== RECORDS SUPPLIED ==
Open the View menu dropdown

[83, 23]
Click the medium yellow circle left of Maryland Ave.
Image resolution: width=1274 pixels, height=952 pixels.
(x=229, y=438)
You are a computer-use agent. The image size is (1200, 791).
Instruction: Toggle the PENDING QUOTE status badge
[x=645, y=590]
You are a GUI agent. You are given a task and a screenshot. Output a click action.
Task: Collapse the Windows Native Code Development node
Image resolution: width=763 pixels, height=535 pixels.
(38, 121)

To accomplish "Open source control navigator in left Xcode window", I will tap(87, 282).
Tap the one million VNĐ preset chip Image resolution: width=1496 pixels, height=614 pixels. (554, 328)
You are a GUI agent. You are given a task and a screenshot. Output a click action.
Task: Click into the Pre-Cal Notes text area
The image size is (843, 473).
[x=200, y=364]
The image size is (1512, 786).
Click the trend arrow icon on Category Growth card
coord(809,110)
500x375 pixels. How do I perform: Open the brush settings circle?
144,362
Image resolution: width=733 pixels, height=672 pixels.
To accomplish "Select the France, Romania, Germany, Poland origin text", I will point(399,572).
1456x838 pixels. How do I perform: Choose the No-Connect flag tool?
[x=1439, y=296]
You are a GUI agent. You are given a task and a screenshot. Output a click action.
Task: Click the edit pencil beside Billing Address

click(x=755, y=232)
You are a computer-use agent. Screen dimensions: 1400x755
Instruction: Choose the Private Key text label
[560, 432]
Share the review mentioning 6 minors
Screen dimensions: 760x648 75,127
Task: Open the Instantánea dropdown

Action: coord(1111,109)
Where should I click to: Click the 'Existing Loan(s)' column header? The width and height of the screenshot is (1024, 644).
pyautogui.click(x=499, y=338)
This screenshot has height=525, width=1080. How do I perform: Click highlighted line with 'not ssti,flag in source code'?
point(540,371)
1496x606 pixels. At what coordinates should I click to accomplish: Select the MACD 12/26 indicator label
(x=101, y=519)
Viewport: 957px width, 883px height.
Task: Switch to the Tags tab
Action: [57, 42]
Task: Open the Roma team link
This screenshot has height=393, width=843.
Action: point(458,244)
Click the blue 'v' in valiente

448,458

== TASK INSTRUCTIONS ==
Reproduce the data word for word, from its first line through the line containing "[x=645, y=590]", including both ends and nothing beyond them.

== FINISHED EXERCISE ==
Open the View menu dropdown

[83, 23]
Click the medium yellow circle left of Maryland Ave.
Image resolution: width=1274 pixels, height=952 pixels.
(x=229, y=438)
You are a computer-use agent. The image size is (1200, 791).
Instruction: Toggle the PENDING QUOTE status badge
[x=645, y=590]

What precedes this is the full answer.